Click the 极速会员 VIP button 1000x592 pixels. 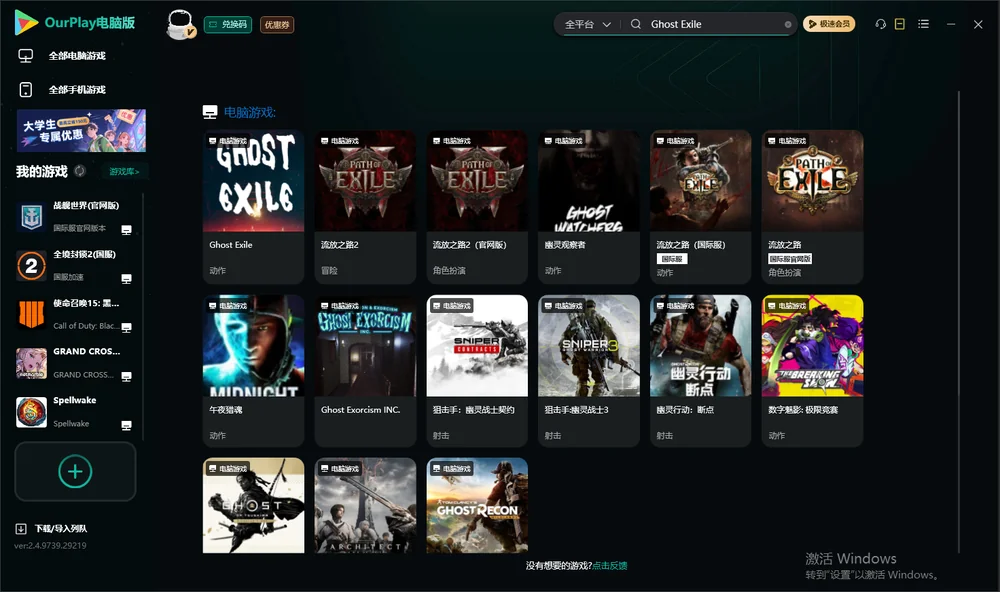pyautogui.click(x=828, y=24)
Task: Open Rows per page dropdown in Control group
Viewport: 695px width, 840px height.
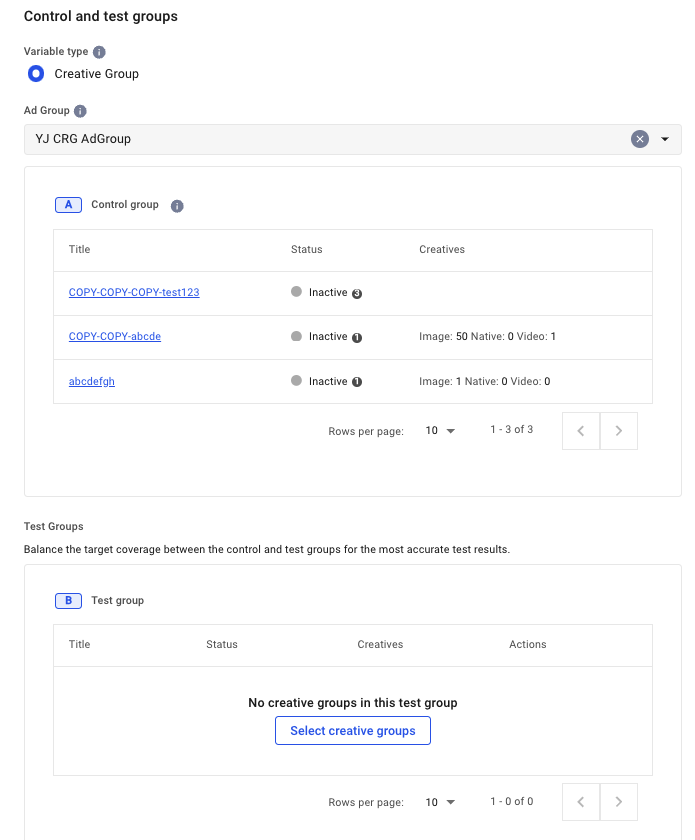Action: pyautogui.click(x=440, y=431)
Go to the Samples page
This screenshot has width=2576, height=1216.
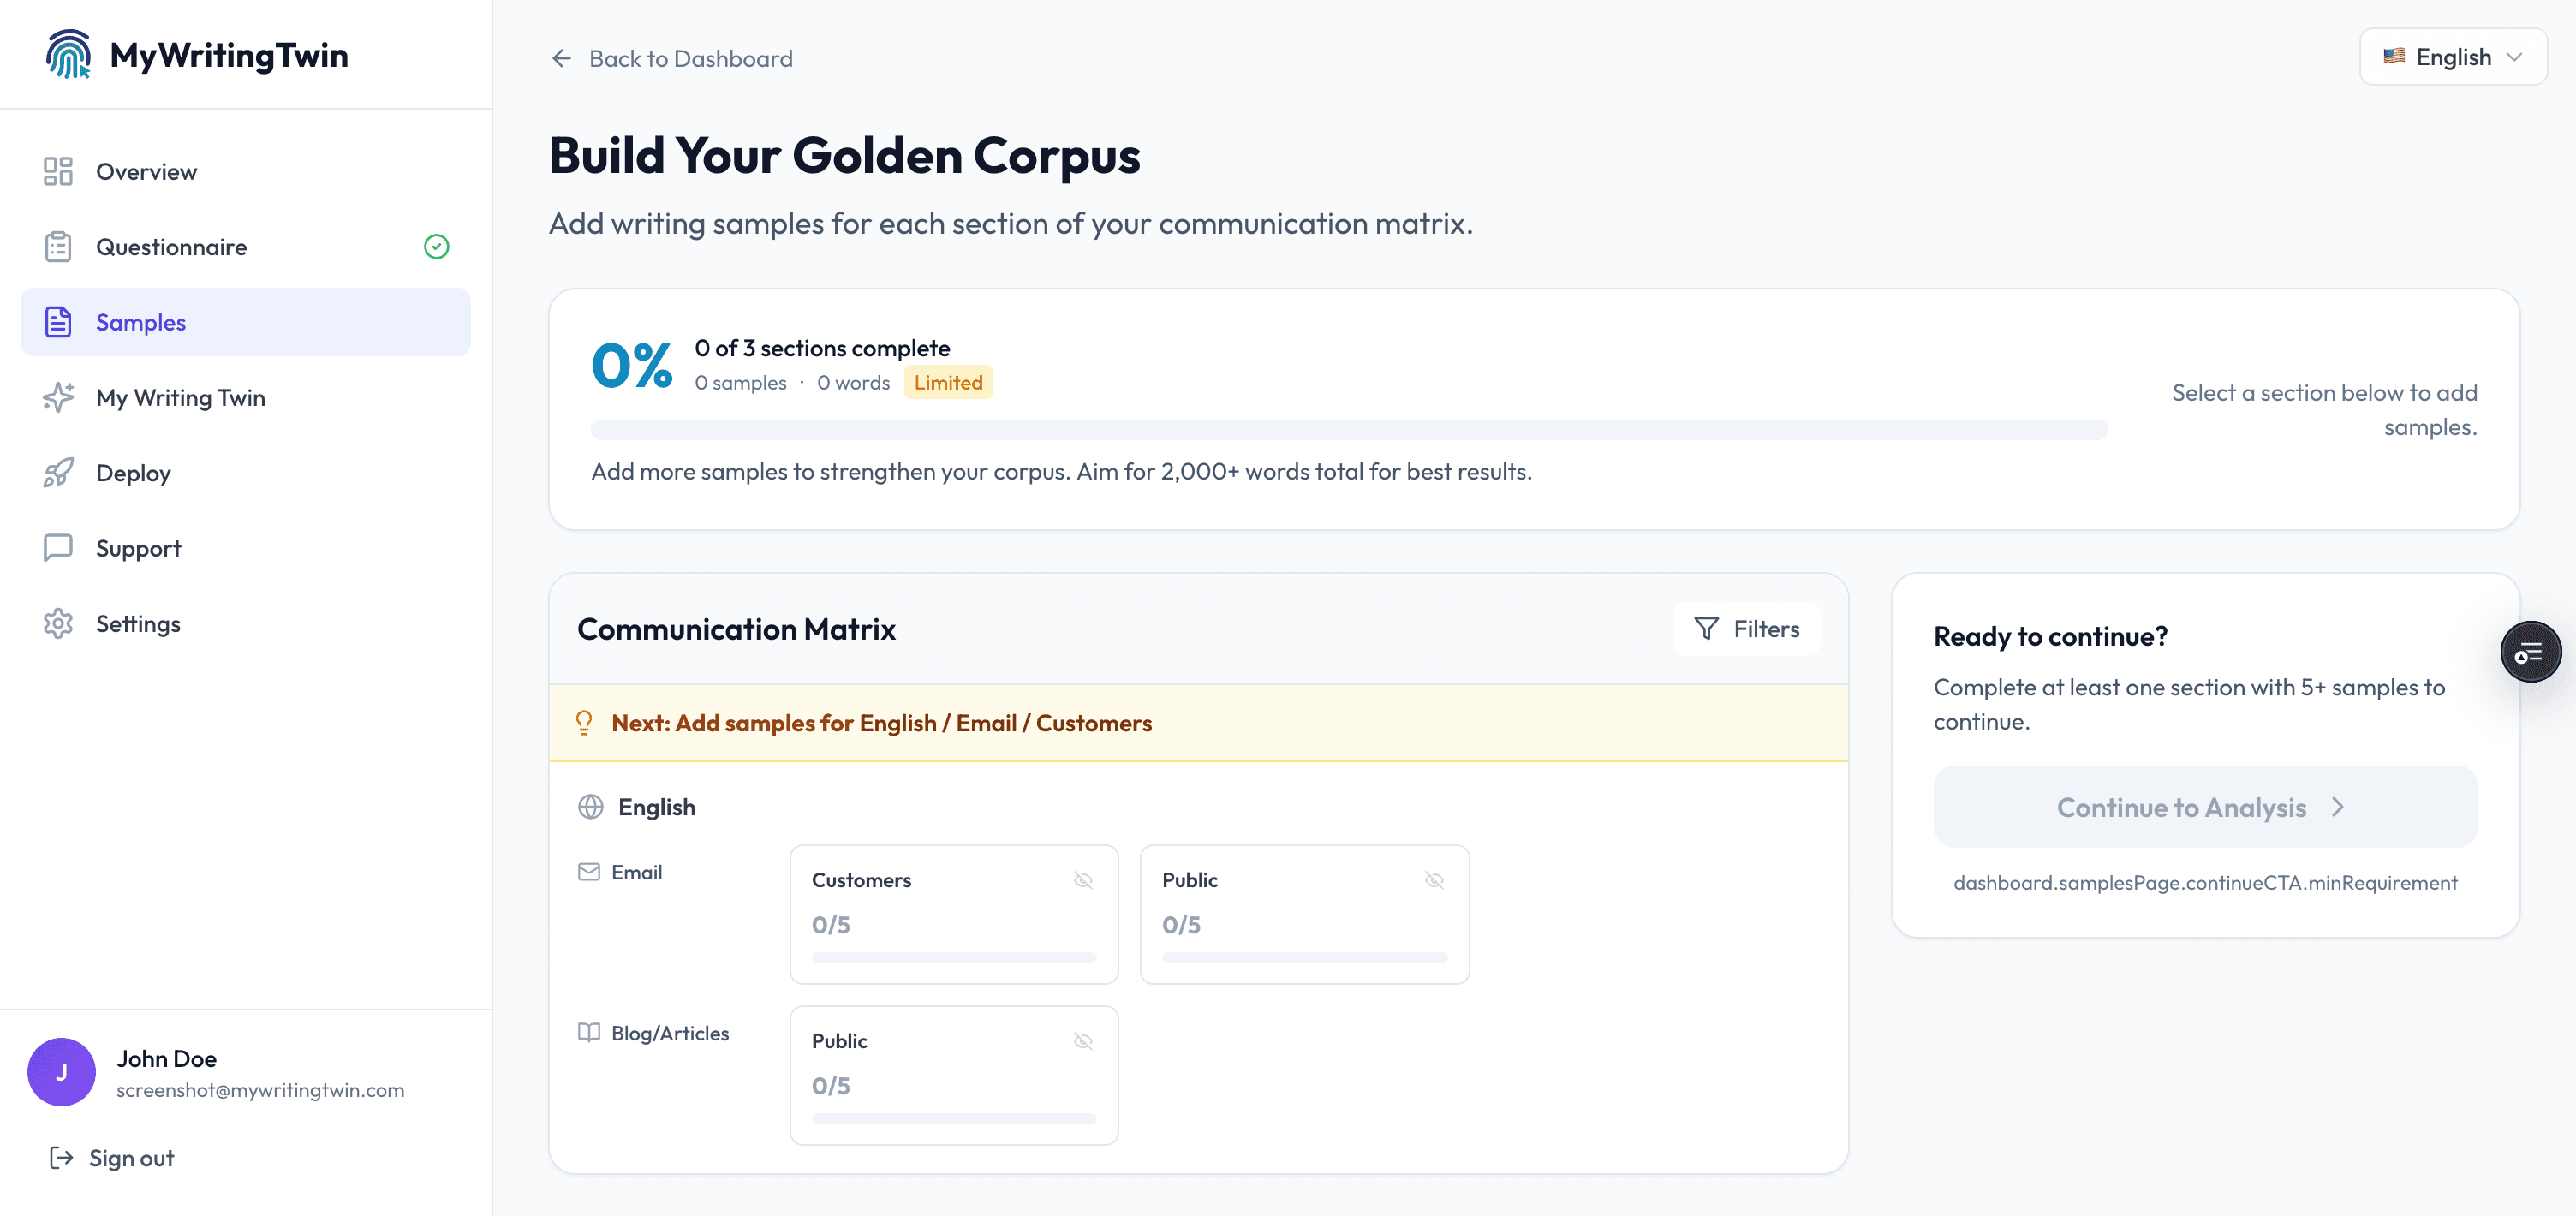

* * *

Task item =>
Quote exactly, and nothing besides, the lines from the one with "Go to the Samples page" through the end of the records above; include both ends and omit the pictures.

Answer section =>
Go to the Samples page
This screenshot has width=2576, height=1216.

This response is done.